Laudator: Frank Rosengart
The BigBrotherAward 2006 in the category "Technology" goes to
Consumer Electronics Division,
represented by CEO Mr Ronald de Jong
for the specification that CD burners write their unique serial number on CD‑Rs and thus facilitate traceability of storage media to the individual burner.
With the introduction of recordable CDs and the required burners, the so-called Orange Book Standard was created. This document describes the technical processes and design parameters that a recordable CD and the respective CD drive must follow. A major player in setting down these standards was Philips with its consumer electronics division. The division complied — thus the story goes — with demands from the entertainment industry and introduced unique markers of home-burned CDs into the specifications. From now on, all new burners were to leave their unique serial number on the CD during the burning process.
With this serial number the entertainment industry hopes to trace “bootlegged” copies of music and other copyrighted CDs, i.e. unlicensed duplications of storage media, in order to be able to prosecute the bootleggers. In actual fact, though, the burnt-in code leaves a data trace that might give all CD creators a difficult time of explaining themselves. The user of a burner is not warned of this fact, and burner producers are not forthcoming in declaring which devices write such a code on media. But the dangers are obvious: Anonymous sharing of data is no longer possible — copies can be traced back to the device with which they were made. A similar feat was already recognised by the Big Brother Awards jury in 2005, when they honoured secretly printed codes from colour photocopiers.

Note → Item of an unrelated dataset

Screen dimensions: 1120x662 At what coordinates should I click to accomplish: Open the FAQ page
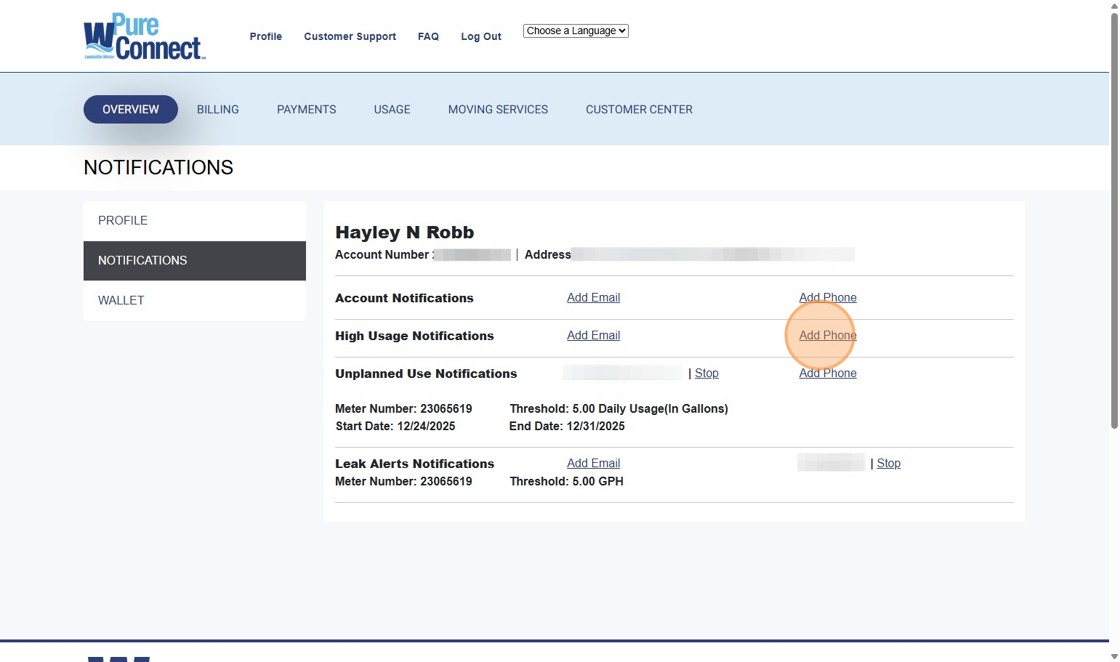click(428, 36)
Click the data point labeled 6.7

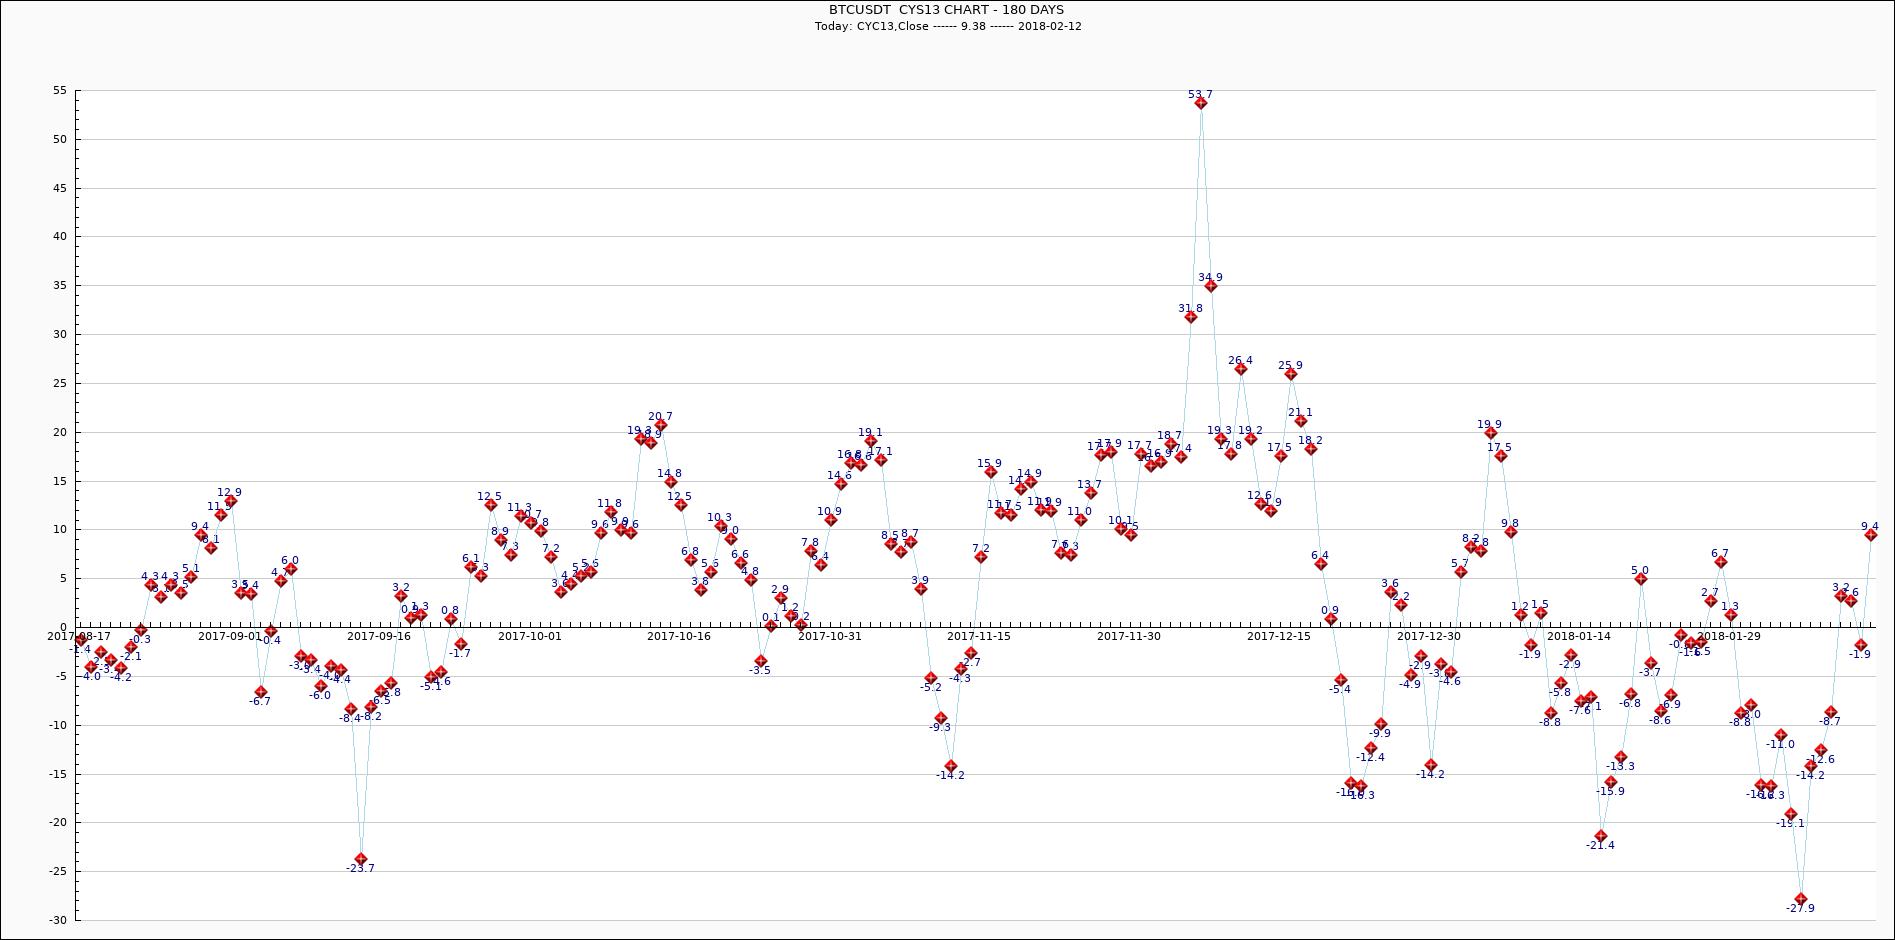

Regular visitors of German cinemas know the advertisement spots from ZKM Kinomarketing: “Bootleggers will go to jail for five years!” What is not said in these spots is that this is the maximum penalty for criminal breach of copyrights on a commercial scale. Those who ever went to a market place in Eastern Europe or Asia will know what is meant here: Professionally made bootleg copies of music, films and software are sold there in vast quantities. These CDs, though, are mass-produced in professional CD-pressing works. Without the serial number of the machine, naturally. Production with a home CD burner would be far too time-consuming. So the Philips technology doesn't help here. It only affects the private user.
Let us state it clearly: It is not a punishable offence in Germany to burn, i.e. copy music CDs for private use. Even if campaigns from the entertainment industry would like to paint a different picture. The law only says that technically effective copy protection measures must not be circumvented, and the music must not come from an “obviously illegal” source.

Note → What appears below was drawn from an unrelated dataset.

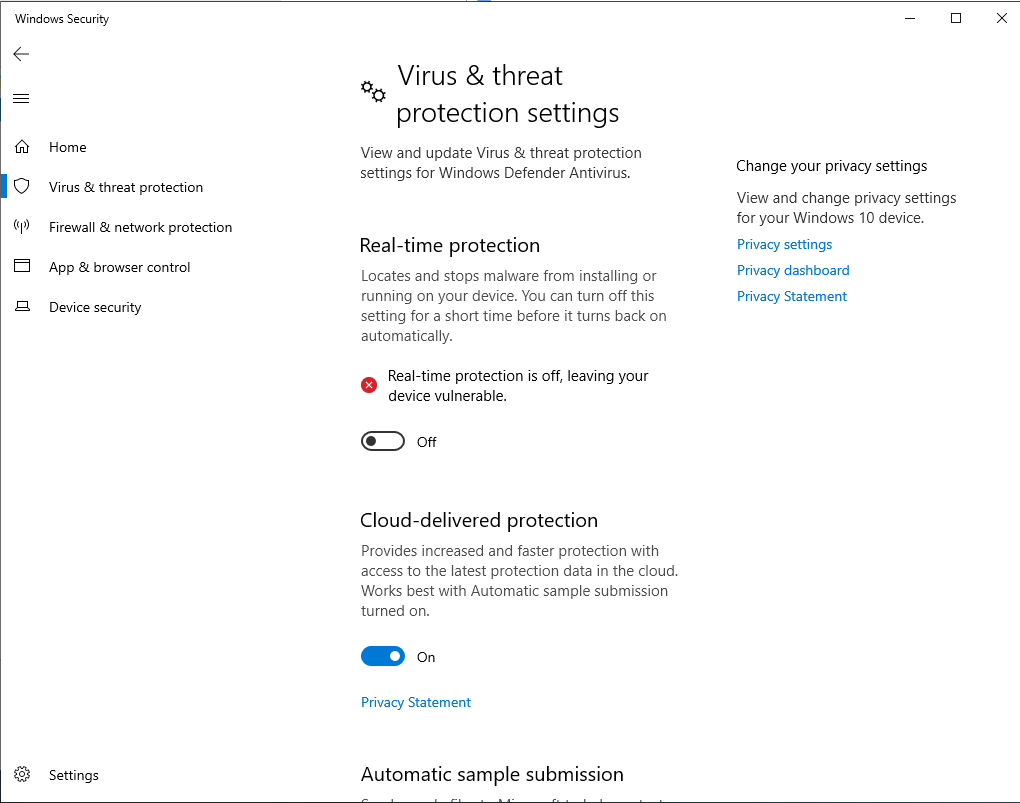This screenshot has width=1020, height=803.
Task: Select Home from the navigation menu
Action: (x=67, y=147)
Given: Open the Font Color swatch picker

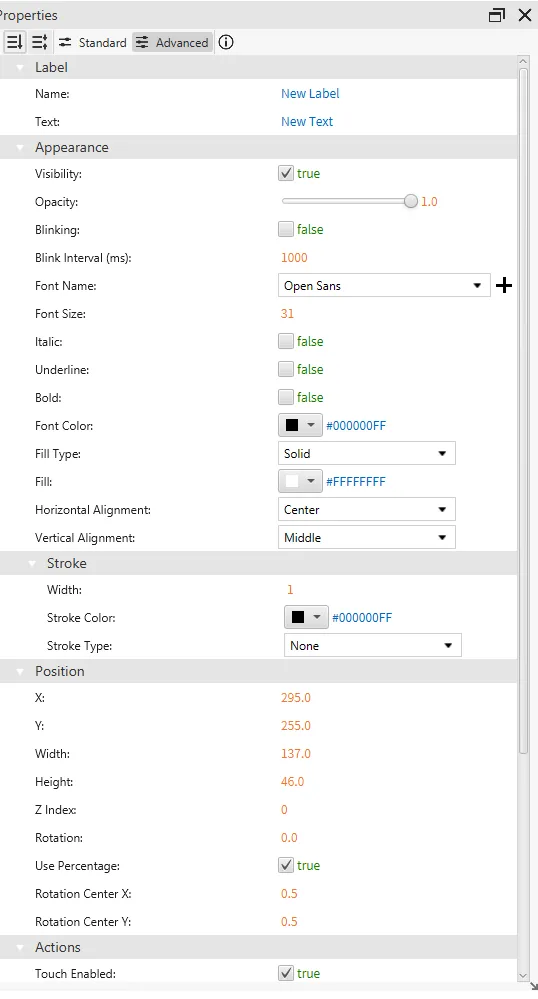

Through a fee on empty storage media, which is included in the retail price of recordable CDs and CD burners and goes to the German copyright collecting agency GEMA, originators of copyrighted material do even get compensation. There is, therefore, not the slightest reason to attach this quasi-secret mark to the CDs. Nevertheless, many devices continue to write the code on discs — because it is specified in the Orange Book Standard.
We heartily congratulate you, Mr Ronald de Jong from Philips, vicariously for all producers of CD burners that leave a serial number on CDs.
Technically speaking, the recorder identification (RID) is placed in the so-called “sub-code Q channel”, which also contains information about the running time of a piece and song titles. The RID consists of three characters to identify the producer, four characters for the model and (at least) five more for the serial number of the individual device.